What to do: Count the lines in the listing below that contain the string "Close", with case counting, and give only the number.

Data records:
════
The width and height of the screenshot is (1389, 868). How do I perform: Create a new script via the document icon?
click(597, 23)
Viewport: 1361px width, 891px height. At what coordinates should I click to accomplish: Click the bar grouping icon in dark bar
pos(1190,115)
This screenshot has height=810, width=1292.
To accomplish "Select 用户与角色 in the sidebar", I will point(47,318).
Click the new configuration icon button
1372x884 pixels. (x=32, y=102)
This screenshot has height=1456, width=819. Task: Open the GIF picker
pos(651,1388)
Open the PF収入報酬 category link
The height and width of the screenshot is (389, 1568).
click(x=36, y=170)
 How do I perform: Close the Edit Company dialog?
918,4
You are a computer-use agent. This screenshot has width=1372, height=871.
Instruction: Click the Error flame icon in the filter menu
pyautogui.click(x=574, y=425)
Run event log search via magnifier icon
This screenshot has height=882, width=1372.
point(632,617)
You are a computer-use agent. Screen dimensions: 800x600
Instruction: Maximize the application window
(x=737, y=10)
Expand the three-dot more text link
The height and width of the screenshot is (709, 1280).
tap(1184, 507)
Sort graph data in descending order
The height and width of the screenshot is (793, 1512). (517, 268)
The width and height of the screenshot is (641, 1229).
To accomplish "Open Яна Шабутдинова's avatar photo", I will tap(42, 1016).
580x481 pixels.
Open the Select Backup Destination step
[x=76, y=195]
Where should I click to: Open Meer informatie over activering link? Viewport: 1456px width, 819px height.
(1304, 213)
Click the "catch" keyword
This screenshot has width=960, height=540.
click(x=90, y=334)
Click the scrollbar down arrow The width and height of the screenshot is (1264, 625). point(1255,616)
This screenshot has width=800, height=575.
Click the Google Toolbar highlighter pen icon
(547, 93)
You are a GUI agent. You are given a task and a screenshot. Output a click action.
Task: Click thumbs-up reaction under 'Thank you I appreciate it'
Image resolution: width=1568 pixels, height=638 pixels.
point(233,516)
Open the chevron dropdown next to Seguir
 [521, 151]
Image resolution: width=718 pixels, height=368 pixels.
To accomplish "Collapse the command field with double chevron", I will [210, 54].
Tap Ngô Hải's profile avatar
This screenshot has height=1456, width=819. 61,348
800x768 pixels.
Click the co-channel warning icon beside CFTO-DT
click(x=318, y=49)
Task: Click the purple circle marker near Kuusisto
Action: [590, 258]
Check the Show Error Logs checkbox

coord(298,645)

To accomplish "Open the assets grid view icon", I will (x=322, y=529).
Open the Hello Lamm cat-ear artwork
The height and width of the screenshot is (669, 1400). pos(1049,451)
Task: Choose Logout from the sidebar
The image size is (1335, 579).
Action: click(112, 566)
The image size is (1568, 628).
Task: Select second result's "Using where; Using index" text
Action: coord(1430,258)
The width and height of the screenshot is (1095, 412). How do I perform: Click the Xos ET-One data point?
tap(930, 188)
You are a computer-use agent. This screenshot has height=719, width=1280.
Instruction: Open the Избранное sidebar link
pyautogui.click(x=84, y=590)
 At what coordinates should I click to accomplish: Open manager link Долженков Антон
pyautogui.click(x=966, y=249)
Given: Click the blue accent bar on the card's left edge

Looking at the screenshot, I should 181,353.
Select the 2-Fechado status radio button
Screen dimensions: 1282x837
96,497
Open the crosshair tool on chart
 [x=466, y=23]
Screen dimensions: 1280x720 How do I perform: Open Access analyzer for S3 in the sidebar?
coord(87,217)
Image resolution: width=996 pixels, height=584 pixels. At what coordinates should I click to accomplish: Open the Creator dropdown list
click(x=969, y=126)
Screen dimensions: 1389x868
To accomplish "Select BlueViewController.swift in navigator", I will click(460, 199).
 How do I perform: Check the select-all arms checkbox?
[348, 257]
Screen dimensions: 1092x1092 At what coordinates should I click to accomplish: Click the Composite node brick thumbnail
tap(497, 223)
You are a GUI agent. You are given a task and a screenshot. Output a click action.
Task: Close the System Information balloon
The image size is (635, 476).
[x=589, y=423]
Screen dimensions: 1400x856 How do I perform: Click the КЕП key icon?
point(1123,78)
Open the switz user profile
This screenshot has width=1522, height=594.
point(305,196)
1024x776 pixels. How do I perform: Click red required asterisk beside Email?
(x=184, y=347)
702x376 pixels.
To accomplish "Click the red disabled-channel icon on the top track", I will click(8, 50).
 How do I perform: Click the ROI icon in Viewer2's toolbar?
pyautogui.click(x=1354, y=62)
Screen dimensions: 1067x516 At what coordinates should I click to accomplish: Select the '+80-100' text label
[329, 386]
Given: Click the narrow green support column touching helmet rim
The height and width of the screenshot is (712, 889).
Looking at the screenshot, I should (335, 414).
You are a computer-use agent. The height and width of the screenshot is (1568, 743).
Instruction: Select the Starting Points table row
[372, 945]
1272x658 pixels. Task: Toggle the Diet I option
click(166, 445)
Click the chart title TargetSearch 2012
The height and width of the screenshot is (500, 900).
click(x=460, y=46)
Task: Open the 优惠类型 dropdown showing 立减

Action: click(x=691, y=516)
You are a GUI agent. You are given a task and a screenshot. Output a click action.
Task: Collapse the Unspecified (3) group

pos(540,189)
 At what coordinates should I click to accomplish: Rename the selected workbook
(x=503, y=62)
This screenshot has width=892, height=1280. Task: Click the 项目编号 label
════
Exercise output: 2